My father sent me a framed picture he came across of my mother in her senior year of high school.  Looking at that photo a bittersweet melancholy fell over me.  She was so young with that spark of hopeful anticipation in her eyes.  She had her whole life in front of her.  Little did she know, she had already lived almost half of her life.  Little did she know, a disease would so drastically ravage her body and mind her children would never get to meet that woman in the photo.  At her funeral, I sat and listened to people talk about a vibrant, head-strong woman I didn’t know.

My mother didn’t get to see me graduate from college.  She was not there to tell me how proud she was when I won my Emmys.  I will not have the opportunity to ask her what she did for her something old, something new, something borrowed, something blue when I get married.  If I have kids, they will never be held by their grandmother.  However, these are not the things that brought about the melancholy while looking at her picture.  It was really much simpler than that.  The melancholy was caused by the fact that I don’t know my mother’s voice.  I don’t mean the actual sound of her voice, but her personality.  Was she sarcastic, was she witty, was she a straight shooter?  What were her dreams and aspirations for herself?  For me?

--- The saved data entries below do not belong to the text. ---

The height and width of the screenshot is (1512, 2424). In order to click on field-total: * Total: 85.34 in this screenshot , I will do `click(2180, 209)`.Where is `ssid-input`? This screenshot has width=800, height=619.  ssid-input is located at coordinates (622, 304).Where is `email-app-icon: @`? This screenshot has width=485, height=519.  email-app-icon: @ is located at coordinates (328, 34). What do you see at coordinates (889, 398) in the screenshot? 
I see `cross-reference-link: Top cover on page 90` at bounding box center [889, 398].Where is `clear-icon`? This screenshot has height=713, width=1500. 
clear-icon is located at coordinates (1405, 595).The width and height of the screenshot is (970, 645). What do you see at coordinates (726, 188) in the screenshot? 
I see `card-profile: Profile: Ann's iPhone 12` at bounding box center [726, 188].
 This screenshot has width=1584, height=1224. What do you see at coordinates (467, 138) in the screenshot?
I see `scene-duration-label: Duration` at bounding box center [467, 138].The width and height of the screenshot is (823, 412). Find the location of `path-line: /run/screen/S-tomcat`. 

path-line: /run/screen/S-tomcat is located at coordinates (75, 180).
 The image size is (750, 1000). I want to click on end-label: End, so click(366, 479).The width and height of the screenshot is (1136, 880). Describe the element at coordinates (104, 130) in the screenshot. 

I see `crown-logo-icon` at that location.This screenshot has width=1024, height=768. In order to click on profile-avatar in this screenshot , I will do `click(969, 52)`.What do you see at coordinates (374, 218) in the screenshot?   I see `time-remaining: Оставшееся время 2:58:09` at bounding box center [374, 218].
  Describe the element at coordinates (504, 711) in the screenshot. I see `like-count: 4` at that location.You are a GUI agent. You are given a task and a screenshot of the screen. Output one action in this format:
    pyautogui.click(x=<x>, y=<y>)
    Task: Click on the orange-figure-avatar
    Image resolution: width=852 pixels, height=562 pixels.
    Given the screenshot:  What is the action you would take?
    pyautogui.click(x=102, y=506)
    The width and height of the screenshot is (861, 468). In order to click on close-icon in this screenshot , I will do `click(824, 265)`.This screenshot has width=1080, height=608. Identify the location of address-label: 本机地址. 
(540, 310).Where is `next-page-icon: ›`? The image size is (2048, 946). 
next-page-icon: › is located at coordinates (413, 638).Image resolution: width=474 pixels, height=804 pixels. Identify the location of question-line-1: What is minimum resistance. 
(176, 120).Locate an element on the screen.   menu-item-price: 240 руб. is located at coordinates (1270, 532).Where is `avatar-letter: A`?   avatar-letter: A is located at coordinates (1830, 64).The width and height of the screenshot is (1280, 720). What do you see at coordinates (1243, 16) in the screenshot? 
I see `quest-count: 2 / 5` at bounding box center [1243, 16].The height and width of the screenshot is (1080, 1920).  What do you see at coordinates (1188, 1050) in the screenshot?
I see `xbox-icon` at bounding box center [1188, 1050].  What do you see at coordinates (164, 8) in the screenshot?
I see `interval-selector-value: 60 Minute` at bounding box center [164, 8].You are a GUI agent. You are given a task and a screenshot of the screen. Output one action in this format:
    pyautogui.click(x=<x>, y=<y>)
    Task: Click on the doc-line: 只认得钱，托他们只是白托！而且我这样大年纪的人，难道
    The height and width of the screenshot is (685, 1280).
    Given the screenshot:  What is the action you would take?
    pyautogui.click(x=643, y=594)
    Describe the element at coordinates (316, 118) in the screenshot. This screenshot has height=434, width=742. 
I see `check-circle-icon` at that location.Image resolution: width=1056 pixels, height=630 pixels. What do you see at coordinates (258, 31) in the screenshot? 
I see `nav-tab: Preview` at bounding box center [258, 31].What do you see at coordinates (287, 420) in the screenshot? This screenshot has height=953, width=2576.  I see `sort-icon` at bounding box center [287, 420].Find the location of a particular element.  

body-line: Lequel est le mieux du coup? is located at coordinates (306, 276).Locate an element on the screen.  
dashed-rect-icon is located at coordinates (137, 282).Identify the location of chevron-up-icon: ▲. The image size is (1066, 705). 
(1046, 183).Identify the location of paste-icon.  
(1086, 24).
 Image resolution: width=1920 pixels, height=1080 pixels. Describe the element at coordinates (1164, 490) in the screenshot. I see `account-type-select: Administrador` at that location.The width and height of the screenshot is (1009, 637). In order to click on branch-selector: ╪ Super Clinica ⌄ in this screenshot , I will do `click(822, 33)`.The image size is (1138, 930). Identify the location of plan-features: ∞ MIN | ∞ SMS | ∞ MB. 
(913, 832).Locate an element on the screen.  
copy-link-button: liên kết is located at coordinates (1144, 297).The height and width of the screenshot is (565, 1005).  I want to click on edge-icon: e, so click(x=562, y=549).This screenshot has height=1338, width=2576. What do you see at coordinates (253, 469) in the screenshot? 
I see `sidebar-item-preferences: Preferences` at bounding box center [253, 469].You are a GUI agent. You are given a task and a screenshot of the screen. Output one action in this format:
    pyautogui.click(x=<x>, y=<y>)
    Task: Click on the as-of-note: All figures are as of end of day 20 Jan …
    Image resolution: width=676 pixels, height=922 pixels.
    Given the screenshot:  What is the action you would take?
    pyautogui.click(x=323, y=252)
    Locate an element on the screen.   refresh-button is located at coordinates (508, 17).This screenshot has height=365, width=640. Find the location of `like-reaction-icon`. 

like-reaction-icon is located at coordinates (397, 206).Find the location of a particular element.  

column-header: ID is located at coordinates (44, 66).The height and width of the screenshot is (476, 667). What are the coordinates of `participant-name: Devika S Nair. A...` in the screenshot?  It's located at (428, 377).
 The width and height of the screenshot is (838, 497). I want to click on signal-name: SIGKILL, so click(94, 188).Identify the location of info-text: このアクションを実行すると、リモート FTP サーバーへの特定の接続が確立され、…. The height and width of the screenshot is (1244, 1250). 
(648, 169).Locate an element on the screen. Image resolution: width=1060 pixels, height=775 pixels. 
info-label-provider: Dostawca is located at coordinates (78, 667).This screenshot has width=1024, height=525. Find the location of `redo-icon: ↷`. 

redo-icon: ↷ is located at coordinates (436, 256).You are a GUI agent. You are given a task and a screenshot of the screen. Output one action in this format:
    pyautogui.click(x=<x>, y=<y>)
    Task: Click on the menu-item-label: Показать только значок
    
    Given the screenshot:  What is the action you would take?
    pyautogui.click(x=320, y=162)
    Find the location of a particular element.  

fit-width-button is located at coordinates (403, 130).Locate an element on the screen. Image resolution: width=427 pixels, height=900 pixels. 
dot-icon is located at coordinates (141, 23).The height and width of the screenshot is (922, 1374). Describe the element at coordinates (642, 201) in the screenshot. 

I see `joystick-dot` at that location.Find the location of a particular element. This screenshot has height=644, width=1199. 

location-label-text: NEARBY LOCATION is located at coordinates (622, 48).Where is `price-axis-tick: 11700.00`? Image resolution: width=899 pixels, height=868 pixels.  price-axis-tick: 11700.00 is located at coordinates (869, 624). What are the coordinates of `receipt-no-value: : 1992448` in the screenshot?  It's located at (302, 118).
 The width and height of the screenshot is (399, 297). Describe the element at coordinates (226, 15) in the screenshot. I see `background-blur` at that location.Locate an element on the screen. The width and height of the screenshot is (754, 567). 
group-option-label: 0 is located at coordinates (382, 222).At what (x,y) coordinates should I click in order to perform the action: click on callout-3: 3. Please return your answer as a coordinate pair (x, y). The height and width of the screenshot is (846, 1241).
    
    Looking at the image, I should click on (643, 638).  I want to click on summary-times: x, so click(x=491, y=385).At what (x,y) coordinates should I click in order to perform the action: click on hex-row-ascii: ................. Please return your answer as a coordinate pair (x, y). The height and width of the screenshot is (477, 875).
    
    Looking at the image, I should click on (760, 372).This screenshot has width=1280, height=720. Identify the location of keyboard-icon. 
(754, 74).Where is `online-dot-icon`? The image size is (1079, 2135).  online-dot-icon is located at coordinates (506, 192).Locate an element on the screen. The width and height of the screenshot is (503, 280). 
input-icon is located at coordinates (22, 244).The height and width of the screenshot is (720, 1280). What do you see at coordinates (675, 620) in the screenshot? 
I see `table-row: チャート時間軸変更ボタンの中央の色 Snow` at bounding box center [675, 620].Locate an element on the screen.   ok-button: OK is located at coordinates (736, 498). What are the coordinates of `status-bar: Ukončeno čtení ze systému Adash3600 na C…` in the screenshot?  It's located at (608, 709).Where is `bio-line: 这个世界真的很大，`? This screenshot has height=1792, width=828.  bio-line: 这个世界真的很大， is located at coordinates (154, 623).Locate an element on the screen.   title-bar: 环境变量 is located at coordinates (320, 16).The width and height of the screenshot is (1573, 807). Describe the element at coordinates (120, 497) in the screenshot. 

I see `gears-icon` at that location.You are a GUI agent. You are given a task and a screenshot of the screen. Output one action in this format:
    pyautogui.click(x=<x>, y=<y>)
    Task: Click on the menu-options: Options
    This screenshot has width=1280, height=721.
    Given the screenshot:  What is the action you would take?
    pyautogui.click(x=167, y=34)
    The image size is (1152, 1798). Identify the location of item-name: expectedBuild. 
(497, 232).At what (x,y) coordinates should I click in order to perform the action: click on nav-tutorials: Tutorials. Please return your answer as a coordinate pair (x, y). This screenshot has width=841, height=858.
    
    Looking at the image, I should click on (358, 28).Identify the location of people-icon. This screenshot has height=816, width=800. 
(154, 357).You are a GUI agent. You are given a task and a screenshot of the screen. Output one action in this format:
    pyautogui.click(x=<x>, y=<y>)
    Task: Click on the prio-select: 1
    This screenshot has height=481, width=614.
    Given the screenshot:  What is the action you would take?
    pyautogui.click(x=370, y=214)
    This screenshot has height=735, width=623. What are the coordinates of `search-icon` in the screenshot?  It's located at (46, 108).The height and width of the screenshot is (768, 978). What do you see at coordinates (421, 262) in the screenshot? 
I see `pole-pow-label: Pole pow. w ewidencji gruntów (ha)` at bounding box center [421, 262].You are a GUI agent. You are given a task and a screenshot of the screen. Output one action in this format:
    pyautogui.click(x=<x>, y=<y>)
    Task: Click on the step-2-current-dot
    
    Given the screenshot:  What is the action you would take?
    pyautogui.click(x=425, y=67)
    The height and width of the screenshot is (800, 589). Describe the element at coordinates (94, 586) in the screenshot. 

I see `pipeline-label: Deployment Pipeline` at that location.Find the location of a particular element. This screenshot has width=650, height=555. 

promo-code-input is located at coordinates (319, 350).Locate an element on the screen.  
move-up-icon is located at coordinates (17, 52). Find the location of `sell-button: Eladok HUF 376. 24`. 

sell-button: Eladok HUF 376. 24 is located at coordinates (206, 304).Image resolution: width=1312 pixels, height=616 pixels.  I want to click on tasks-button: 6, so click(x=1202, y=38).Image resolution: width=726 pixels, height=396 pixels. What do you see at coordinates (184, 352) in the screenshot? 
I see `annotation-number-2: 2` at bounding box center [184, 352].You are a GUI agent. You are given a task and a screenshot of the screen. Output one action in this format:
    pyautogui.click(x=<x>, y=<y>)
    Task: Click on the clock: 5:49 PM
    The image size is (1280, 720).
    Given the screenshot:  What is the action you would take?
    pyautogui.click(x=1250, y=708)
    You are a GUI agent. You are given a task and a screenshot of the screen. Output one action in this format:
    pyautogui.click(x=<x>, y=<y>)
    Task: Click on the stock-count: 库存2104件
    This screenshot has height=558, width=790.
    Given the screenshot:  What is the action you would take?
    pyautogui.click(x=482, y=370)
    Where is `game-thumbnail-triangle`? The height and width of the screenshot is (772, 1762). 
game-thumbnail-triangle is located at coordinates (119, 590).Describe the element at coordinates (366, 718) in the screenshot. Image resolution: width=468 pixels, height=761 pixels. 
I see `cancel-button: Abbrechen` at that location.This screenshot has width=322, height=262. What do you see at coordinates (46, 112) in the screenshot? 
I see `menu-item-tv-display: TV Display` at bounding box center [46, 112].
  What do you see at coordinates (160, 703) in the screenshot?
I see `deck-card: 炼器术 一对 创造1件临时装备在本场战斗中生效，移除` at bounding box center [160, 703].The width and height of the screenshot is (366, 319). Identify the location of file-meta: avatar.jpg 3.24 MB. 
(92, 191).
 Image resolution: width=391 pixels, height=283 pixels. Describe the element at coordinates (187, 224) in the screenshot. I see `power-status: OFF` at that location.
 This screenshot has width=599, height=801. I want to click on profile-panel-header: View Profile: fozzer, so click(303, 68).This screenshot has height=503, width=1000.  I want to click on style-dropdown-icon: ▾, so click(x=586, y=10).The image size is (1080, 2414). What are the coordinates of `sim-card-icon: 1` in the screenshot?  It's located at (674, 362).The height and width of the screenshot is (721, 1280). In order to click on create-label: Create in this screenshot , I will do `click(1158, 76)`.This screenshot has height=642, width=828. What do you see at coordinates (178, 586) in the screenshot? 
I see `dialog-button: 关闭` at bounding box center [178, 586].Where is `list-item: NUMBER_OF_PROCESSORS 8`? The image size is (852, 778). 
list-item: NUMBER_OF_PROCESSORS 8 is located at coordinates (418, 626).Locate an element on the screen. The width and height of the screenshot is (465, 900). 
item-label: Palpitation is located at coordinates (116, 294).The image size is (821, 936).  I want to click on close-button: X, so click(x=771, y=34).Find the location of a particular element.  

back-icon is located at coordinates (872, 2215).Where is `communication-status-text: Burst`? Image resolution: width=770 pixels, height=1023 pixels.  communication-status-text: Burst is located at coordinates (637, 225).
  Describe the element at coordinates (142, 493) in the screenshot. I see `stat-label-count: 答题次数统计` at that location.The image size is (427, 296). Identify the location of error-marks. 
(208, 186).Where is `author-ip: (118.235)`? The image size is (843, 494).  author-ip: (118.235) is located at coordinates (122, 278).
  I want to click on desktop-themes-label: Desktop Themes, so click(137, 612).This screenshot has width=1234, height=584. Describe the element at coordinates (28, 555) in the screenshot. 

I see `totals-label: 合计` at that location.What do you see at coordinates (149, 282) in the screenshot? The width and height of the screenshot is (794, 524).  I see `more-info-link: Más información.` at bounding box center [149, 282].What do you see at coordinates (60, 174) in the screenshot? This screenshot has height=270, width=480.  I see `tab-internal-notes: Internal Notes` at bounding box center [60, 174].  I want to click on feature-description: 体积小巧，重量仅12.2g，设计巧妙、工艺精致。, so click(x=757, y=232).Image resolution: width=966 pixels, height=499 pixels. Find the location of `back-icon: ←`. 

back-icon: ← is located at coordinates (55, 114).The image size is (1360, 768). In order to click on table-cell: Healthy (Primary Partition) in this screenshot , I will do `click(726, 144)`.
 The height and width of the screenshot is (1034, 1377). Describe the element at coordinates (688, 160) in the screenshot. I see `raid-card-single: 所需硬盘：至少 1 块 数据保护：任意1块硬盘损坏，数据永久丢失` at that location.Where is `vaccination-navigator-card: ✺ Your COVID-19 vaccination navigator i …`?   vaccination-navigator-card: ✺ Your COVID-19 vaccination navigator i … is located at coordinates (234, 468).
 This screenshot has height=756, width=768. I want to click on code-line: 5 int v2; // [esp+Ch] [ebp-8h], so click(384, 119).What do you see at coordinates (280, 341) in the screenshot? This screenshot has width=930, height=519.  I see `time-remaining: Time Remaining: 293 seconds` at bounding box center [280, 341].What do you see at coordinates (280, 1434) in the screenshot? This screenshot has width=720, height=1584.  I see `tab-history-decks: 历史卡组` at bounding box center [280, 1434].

So to the mothers and fathers out there I have a request.  Write your children a letter.  Not on the computer, but by hand.  Write them a letter.  Tell them that you love them.  Tell them how proud you are of them.  Tell them of your hopes and aspirations for their success and happiness.  Tell them of your hopes and aspirations for your own success and happiness.  Tell them of your dreams.  If you haven’t achieved them yet, tell them that, but you’re working toward them.  Tell them your favorite music, movies, sports, board games.  Tell them the story of the stupidest thing you’ve ever done.  Tell them of the bravest thing you’ve ever done.  Tell them a joke.  Tell them of the things that are important to you.  It doesn’t matter what you tell them, just let them see your personality.  Let them see you.

I pray that the letter will never be needed.  That it will go unread tucked away and forgotten in some drawer.  But life is unexpected and sometimes all too short.  Give your children the opportunity to know you, whether through your actions or through your words.  Write your children a letter.  I wager it will turn into one of their most prized possessions.  Even if it doesn’t get to their hands until after you pass away peacefully in your sleep at the age of 100.